Pietro made a face. “Not his style.”

“Any idea of what particular gossip item he may have been working on most recently that could have provoked something like this?”

Pietro shifted uncomfortably. “Hard to tell.”

“What does that mean?”

“It means I like my life. Good wine. Good food. Breathing.”

“If you withhold information in a murder investigation,” Natalia said, “you may find yourself enjoying the good life in the cells of Poggio Reale. Trust me. The wine list isn’t up to your standards. Nor the food.”

“No doubt true. I am not greedy, but I like my luxuries.
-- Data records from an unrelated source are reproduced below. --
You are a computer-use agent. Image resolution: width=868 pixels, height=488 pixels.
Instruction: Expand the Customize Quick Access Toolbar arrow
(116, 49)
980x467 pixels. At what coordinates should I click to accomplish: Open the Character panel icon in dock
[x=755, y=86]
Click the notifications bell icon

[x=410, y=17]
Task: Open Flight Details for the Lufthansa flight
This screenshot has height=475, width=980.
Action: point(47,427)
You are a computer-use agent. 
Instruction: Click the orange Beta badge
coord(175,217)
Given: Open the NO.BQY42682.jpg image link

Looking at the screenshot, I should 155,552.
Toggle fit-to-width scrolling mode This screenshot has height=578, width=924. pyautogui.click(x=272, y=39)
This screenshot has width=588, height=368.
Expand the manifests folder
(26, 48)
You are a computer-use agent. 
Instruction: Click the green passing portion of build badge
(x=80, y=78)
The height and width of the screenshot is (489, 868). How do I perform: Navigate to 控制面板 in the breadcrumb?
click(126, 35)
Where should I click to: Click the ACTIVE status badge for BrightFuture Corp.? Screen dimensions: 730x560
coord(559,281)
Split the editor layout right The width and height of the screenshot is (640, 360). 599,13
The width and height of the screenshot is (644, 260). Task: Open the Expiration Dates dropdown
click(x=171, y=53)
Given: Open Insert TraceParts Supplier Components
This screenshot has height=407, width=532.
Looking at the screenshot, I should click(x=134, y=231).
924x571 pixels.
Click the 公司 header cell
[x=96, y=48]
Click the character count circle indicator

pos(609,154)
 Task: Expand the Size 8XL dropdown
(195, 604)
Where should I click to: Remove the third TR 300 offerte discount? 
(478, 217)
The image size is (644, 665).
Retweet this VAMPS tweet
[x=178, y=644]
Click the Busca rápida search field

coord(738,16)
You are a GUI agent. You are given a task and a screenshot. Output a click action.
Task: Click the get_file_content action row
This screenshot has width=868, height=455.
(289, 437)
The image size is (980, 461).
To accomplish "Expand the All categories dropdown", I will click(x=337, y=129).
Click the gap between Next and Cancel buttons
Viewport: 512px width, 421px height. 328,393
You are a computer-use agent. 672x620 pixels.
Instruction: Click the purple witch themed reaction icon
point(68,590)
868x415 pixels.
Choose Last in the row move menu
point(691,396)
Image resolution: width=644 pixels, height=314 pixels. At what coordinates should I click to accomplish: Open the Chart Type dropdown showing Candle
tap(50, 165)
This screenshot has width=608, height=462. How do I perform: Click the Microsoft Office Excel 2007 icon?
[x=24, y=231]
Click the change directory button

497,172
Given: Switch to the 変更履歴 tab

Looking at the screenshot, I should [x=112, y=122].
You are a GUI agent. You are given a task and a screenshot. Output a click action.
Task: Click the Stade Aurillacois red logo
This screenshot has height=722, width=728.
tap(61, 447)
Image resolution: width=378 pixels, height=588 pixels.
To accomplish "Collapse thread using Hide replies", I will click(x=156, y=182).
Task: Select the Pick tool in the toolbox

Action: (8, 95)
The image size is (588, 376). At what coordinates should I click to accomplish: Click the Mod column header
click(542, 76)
In fact, if I had been born in another era, born to another fate, I could imagine myself as a worshipper of luxury. I would have belonged to the cult in Naples that copied from Roman customs of excess. But on the other hand, maybe not. Did you know that during the Second World War—and I mean the worst of it—when typhoid and smallpox were rampant, when people could not find even a scrap of food, there were still women of noble birth indulging in milk baths?”

“I didn’t know.”

“Carlo did a column on Prince Pignatelli. When the Allies liberated his
palazzo
, they found cupboards of silk stockings and flagons of Chanel perfume. He’d hoarded them to pay any girl he could lure to his rooms. Quite sordid.”

For the remainder of the interview Pietro Fabretti remained evasive and said nothing substantive. Natalia
showed him out. She was just returning to her desk when a call came in that Angelina picked up.

“This is Officer Cavatelli. How can I help you? Just a minute.” She punched the hold button. “A gentleman wants to talk to you.”

“He have a name?”

Angelina went back on the line. “May I tell her who is calling? Okay. Hold, please. He doesn’t want to give his name. Sounds like a snitch. Want me to run a trace?”

“Don’t bother.” Natalia took the phone. “Officer Monte.”

“It’s about your horsemen,” a voice whispered. “The ones in the garden?”

“What about them?”

“You want to find the murder weapon?” He’d lost the whisper. His voice sounded familiar, but Natalia couldn’t place it.

“You have the gun?”

“I can tell you where to find it.”

“Who is this?” Natalia asked.

He chuckled. “You’re the detective.”

“I don’t have time for games,” she said. “What is it?”

Usually a snitch passed information for money or a favor. But without asking for either, the caller told her outright where: a shop.

The new partners changed into plain clothes. They then left immediately. Natalia had their uniformed driver stop a block from the place so she and Angelina could walk the rest of the way and arrive undetected.

From somewhere a soccer ball landed at Angelina’s feet. She backstopped it.


Scuzza
,” a boy called and started over to retrieve his ball. Before he could, Angelina lined up on it and kicked it back.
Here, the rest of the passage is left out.